Personal information
- Born: July 1, 1994 (age 31) Indianapolis, Indiana, U.S.
- Listed height: 6 ft 1 in (1.85 m)
- Listed weight: 294 lb (133 kg)

Career information
- High school: Warren Central (Indianapolis)
- College: Notre Dame (2012–2015)
- NFL draft: 2016: 4th round, 103rd overall pick

Career history
- Jacksonville Jaguars (2016–2017); San Francisco 49ers (2017–2019); Indianapolis Colts (2020); Cleveland Browns (2020–2021); Minnesota Vikings (2022–2023); Washington Commanders (2024–2025);

Awards and highlights
- Second-team All-American (2015);

Career NFL statistics as of 2025
- Total tackles: 121
- Sacks: 7
- Fumble recoveries: 1
- Pass deflections: 8
- Stats at Pro Football Reference

= Sheldon Day =

American football player (born 1994)

Sheldon Day (born July 1, 1994) is an American professional football defensive tackle. He played college football for the Notre Dame Fighting Irish and was selected by the Jacksonville Jaguars in the fourth round of the 2016 NFL draft. Day has also played for the San Francisco 49ers, Indianapolis Colts, Cleveland Browns, Minnesota Vikings, and Washington Commanders.

==Early life==
Day attended Warren Central High School in Indianapolis, Indiana.

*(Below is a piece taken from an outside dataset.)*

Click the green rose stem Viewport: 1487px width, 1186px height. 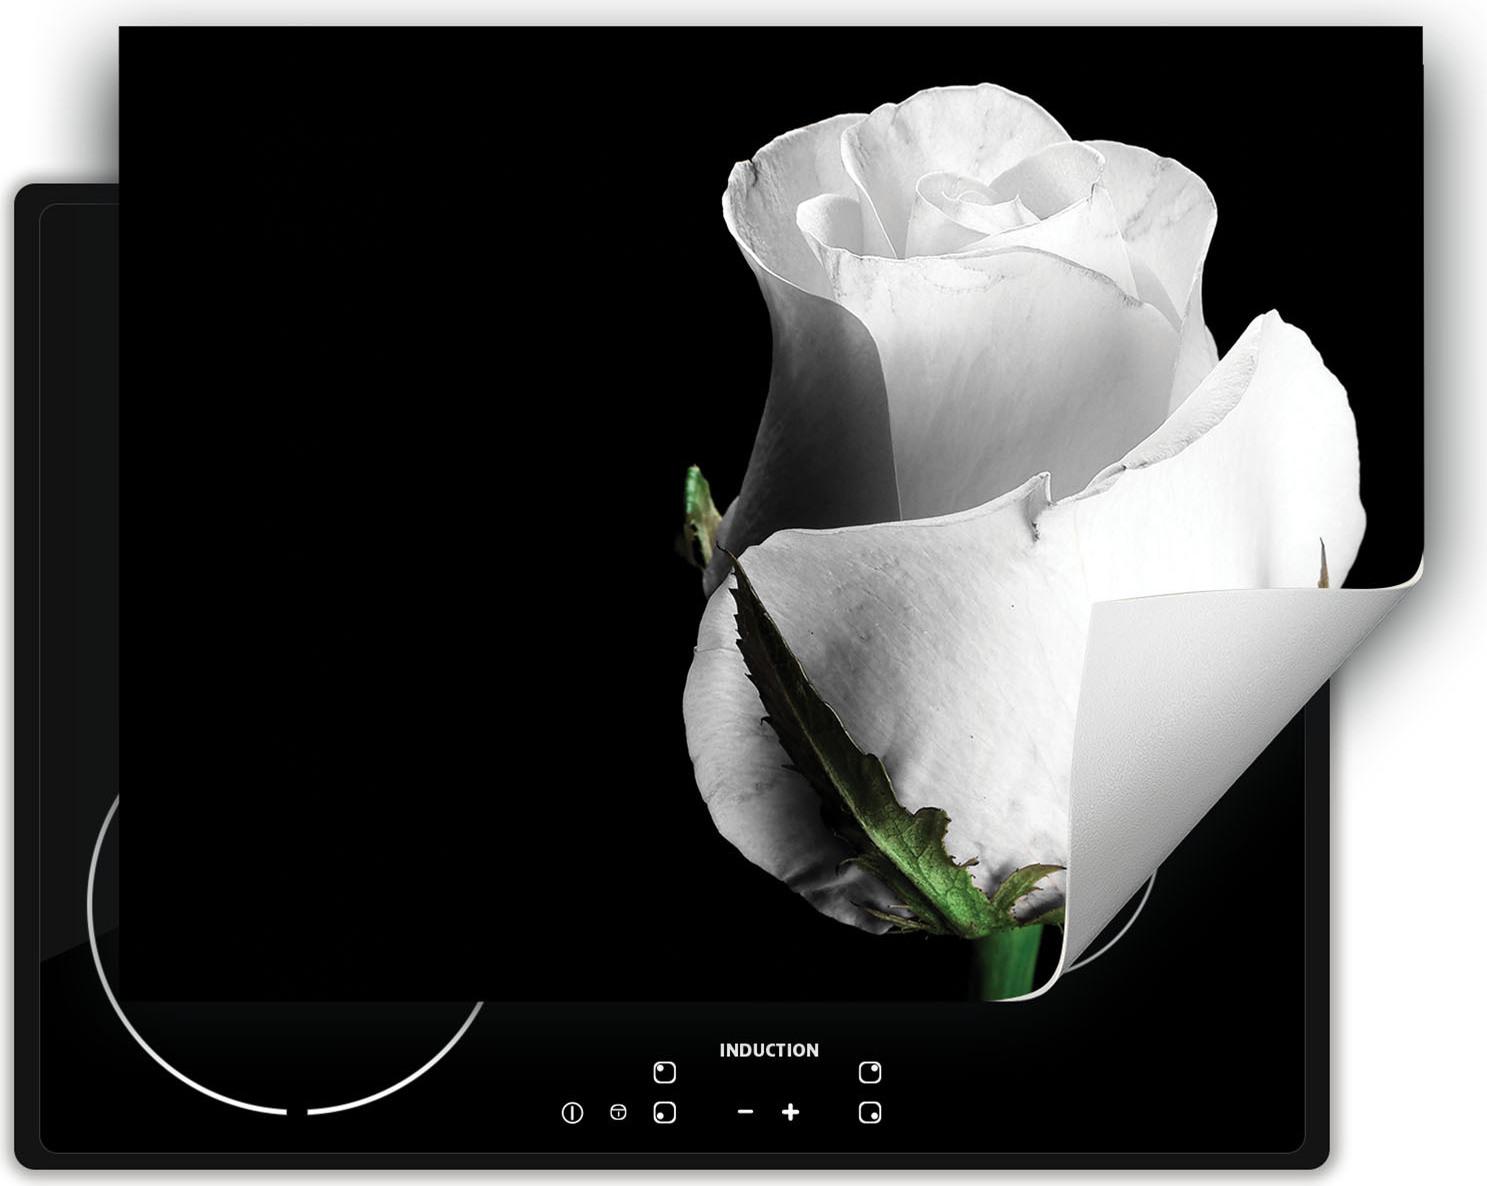click(x=1008, y=962)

Considered a four-star recruit by Rivals.com, he was rated as the 18th best defensive tackle prospect of his class. On August 4, 2011, he committed to play college football at the University of Notre Dame.

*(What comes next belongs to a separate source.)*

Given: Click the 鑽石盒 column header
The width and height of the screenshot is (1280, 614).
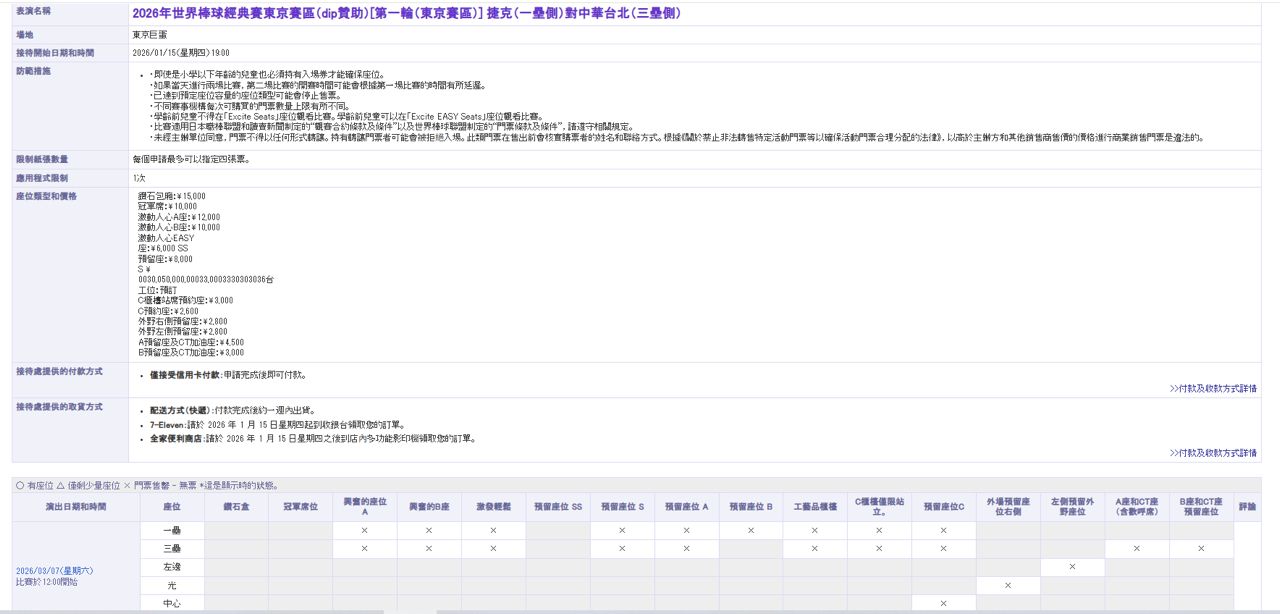Looking at the screenshot, I should pos(235,507).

College recruiting information
| Name | Hometown | School | Height | Weight | Commit date |
| Sheldon Day DT | Indianapolis, Indiana | Indianapolis (IN) Warren Central | 6 ft 2 in (1.88 m) | 280 lb (130 kg) | Aug 3, 2011 |
Recruit ratings: Scout: Rivals: (80)
Overall recruit ranking: Scout: 6 (DT), 50 (national) Rivals: 244 (national) ESPN: 14 (DT), 12 (regional), 2 (IN)
Note: In many cases, Scout, Rivals, 247Sports, On3, and ESPN may conflict in their listings of height and weight.; In these cases, the average was taken. ESPN grades are on a 100-point scale.; Sources: "Notre Dame Football Commitment List". Rivals. Retrieved January 11, 2016.; "Notre Dame College Football Recruiting Commits". Scout. Retrieved January 11, 2016.; "ESPN". ESPN. Retrieved January 11, 2016.; "Scout.com Team Recruiting Rankings". Scout. Retrieved January 11, 2016.; "2012 Team Ranking". Rivals.com. Retrieved January 11, 2016.;

==College career==
As a true freshman at Notre Dame in 2012, Day appeared in all 13 games and had 23 tackles and two sacks. As a sophomore, he played in 11 games and made eight starts. He recorded 33 tackles and a half sack. As an 11-game starter his junior year, Day had 40 tackles and one sack. Following the end of the season, Day announced that he would return for his senior season, forgoing the 2015 NFL draft. In his senior season, starting all 13 games, Day set a career high in tackles (45), tackles for loss (15.5) and sacks (4), earning himself second-team All-American honors by the Associated Press.

==Professional career==

Pre-draft measurables
| Height | Weight | Arm length | Hand span | 40-yard dash | 10-yard split | 20-yard split | 20-yard shuttle | Three-cone drill | Vertical jump | Broad jump | Bench press |
| 6 ft 0+5⁄8 in (1.84 m) | 293 lb (133 kg) | 32+5⁄8 in (0.83 m) | 9+5⁄8 in (0.24 m) | 5.07 s | 1.69 s | 2.88 s | 4.50 s | 7.44 s | 30 in (0.76 m) | 8 ft 6 in (2.59 m) | 21 reps |
All values from NFL Combine

===Jacksonville Jaguars===
Day was selected by the Jacksonville Jaguars in the fourth round (103rd overall) of the 2016 NFL draft.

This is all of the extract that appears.